Unite union General Secretary Sharon Graham has admitted that its talks with Birmingham City Council (BCC) were a sham. Graham stated in a Unite press release on Wednesday 21, “The talks, which started on 1 May under the auspices of the conciliation service ACAS, set out a clear timeline for the discussed offer (known as the ballpark offer) to be tabled by the council.
“This offer is still not with the union. Indeed, the receipt deadline agreed with ACAS has been broken three times.”
The WSWS warned when Unite entered talks that the Advisory, Conciliation and Arbitration Service is a government funded mechanism for suppressing workers’ struggles in favour of the employer. Moreover, “There is no compromise on offer. Unite entered ACAS talks despite the council insisting that it would impose its original plans against the loaders but also slash the pay rate of refuse truck drivers by a fifth.”
Graham now writes that a “fair and reasonable offer” never existed, after keeping Birmingham strikers in the dark for three weeks. The wall of silence has been broken only to complain that no proposal has been forthcoming which could justify a sellout.
Defiant pickets of loaders and refuse truck drivers have continued to face a strike breaking operation which has involved drafting agency workers in as a substitute workforce and support from private contractors and neighbouring councils. In the past week there has been an increased police presence to ensure scab trucks leave the yards. This has been backed and coordinated by the Starmer government as the dispute enters its eleventh week.
The “ballpark” figure means an improved short term financial compensation for loaders to scrap the role of Waste Recycle and Collection Officers (WRCO). The defence of the safety critical job, which would reduce refuse crew sizes by a quarter, triggered the indefinite strike on March 11.
Unite are now seeking only improved lump sum payments for workers losing up to £8,000 a year. BCC has pressed ahead with its ultimatum of redeployment in a similarly paid role, retraining or redundancy. As loaders have pointed out they are not even safe from a further downgrade if redeployed, as the plans for their driver colleagues already demonstrate. The attack is to spearhead a downgrading of council workers across BCC.
There are around 200 refuse truck drivers who have been on strike alongside loaders now facing a similar downgrade and loss of between £8,000 to £10,000 a year. On the picket line on Wednesday, drivers reported that they had received emails from BCC offering voluntary redundancy (VR). One told Birmingham Live, “Emails have been going out (within the last week) with figures.

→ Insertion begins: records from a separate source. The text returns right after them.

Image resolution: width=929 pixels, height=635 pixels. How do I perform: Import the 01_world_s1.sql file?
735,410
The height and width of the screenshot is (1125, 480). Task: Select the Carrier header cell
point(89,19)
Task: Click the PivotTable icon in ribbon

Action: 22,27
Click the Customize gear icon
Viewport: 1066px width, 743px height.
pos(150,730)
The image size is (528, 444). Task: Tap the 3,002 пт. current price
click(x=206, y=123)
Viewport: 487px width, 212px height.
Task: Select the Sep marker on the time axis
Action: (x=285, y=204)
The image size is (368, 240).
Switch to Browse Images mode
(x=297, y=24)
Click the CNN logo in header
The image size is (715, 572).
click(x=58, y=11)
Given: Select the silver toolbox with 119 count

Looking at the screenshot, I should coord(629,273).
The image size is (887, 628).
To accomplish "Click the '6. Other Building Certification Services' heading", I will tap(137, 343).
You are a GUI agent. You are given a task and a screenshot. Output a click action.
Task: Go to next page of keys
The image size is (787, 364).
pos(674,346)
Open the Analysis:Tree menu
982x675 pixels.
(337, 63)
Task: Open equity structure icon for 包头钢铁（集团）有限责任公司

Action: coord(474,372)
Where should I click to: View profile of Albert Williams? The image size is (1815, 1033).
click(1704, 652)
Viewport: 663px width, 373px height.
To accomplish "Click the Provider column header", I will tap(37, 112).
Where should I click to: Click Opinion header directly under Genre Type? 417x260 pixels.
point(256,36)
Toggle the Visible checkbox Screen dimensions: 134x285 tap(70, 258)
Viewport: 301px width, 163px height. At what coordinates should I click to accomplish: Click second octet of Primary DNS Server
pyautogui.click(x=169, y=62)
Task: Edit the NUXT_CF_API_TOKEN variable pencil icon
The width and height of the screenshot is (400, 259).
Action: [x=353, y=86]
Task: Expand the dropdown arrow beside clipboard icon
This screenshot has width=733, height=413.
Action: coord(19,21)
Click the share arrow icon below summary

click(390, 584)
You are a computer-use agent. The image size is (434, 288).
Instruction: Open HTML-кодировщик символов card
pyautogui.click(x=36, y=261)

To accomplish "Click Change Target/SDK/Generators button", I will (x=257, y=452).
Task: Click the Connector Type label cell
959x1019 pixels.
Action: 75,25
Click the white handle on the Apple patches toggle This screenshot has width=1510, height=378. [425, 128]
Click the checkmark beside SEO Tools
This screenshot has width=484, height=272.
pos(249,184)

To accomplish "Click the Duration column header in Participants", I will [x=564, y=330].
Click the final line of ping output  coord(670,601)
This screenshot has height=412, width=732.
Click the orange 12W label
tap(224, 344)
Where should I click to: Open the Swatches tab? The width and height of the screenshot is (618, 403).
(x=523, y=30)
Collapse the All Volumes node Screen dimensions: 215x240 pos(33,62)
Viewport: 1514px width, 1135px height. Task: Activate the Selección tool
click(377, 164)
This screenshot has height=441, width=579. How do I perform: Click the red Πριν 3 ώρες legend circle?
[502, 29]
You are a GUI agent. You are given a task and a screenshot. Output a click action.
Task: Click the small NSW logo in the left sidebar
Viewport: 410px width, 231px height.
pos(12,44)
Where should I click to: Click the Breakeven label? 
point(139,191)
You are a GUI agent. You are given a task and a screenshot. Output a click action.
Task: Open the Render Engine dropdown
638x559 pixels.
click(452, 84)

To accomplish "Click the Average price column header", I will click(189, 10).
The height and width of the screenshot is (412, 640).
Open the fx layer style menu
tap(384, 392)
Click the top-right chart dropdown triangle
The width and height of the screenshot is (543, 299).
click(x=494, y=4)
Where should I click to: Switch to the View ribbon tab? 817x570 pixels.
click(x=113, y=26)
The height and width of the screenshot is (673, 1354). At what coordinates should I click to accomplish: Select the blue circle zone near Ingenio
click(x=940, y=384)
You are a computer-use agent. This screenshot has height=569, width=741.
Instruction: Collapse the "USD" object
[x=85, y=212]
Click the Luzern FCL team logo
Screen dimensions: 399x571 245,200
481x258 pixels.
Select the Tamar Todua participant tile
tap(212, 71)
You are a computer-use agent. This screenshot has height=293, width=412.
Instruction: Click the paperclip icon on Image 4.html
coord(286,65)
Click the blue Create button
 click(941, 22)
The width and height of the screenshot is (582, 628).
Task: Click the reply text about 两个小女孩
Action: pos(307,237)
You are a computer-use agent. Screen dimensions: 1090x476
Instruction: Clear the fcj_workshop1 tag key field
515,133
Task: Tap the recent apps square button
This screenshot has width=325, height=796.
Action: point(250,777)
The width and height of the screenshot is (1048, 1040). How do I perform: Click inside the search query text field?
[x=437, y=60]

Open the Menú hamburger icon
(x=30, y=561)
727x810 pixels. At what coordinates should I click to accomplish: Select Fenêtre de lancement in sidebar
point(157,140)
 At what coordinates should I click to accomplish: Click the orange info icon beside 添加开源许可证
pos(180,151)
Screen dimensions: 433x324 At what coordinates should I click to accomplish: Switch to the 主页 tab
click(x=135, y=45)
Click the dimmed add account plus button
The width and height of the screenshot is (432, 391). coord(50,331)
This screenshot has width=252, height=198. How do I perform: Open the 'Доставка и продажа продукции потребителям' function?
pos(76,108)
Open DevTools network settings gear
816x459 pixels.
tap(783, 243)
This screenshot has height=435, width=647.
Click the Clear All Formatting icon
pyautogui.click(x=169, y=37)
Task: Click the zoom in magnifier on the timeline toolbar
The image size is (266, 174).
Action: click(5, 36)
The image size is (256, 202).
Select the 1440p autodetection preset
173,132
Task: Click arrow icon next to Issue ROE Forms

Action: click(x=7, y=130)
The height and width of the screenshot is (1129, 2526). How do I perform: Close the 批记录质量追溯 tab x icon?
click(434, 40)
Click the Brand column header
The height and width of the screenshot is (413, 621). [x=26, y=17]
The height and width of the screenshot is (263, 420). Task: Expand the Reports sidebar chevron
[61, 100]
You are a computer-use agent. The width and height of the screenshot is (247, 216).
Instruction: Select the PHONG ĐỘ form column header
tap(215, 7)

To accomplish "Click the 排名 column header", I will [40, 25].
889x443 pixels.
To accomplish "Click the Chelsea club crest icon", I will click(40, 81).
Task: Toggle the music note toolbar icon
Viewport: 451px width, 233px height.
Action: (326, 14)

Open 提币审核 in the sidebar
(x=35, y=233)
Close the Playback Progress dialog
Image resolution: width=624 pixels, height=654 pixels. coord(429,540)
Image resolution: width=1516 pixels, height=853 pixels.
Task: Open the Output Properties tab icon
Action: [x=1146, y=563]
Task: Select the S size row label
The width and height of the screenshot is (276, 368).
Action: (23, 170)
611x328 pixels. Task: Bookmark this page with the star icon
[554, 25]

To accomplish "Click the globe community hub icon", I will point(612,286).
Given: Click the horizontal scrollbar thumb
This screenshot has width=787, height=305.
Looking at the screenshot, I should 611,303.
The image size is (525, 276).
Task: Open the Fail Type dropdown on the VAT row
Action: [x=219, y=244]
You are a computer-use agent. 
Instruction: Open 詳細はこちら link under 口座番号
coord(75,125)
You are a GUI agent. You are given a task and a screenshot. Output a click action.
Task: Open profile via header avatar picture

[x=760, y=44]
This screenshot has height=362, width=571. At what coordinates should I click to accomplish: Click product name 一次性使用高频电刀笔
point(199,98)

“They (the council) are trying to break the strike that way by offering the VR. They are rushing it through. I just think they are trying to reduce the numbers on the picket lines.
“Some of these workers are long term. Some might take it (if they are near retirement), but it all depends on individual circumstances.”
Graham seeks partnership with, not opposition to Starmer
These intimidatory tactics by BCC would have no traction if it were not for the isolation of the strike and acceptance of the cost cutting by Unite’s leadership.
The defence of frontline jobs and opposition to drastic reductions in pay cannot be entrusted to union officials prepared to sit down with strike breakers and negotiate “debt restructuring” with a Starmer government which champions Thatcherite austerity and uses the most repressive measures against workers to enforce it.
The Unite press release was used as another PR stunt by Graham to supposedly shame the Labour government. But her faux outrage is only to place the fate of Birmingham bin workers in the hands of their bitterest enemy.
The Labour leader of BCC John Cotton and Deputy Prime Minister Angela Raynor are criticised for blocking “a deal”, when it was the Starmer’s number two who brought in army planners to coordinate the strikebreaking.
Graham’s political dissembling is to dampen down a far broader current of opposition to the Starmer government by workers. She asks, “If Labour is truly the party for workers, how can this government be aiding and abetting these cuts and once again allowing workers and communities to pay the price?”
The verdict is in on whether Labour is a workers’ party or not. Starmer heads a government of Thatcherite warmongers, determined to slash jobs, wages and working conditions as they gut and privatise essential social services. A local dispute has been catapulted onto the national stage because the government’s flagship local authority is imposing the policy of “fire and rehire.” And they are working with the trade union bureaucracy to do so, relying on Unite to uphold the anti-strike laws maintaining the isolation of Birmingham bin workers.
The Labour council in Britain’s second largest city is imposing £300 million cuts to dismantle vital services, after declaring bankruptcy in 2023. Half the councils In England are also on the brink of bankruptcy, after more than a decade of austerity which has seen central government funding reduced by up to 60 percent.
A fight against the downgrading of frontline workers by the Starmer government and the escalation of savage austerity would therefore win widespread support, not just among refuse and other council workers but the entire working class.
No confidence in Unite, establish a rank-and-file strike committee
Graham’s admission that the ACAS talks have been a total failure should be met with a vote of no confidence in the Unite leadership which led workers down this blind path. Birmingham bin workers must take control of their own dispute by forming a rank-and-file strike committee made up of trusted fighters at all three depots
The conspiracy at ACAS, which Graham calls “playing games”, must be ended with direct oversight of all further negotiations with BCC. This should start with bin workers drawing up their own demands, starting with the defence of the WRCO safety critical role and no compromise over the downgrading facing refuse truck drivers.
Delegations from the strike committee should reach out to other refuse workers, including at Veolia in Sheffield where refuse workers are fighting for Unite the union’s recognition as they seek to oppose the sweetheart deal with the GMB, and to appeal at other depots to boycott any assistance with the scabbing operation. This can become the spearhead of a broader fightback against the local council and the Starmer government, waged through the formation of a network of similar rank-and-file committees that can bring an end to the sabotage and collusion of union leaders such as Graham.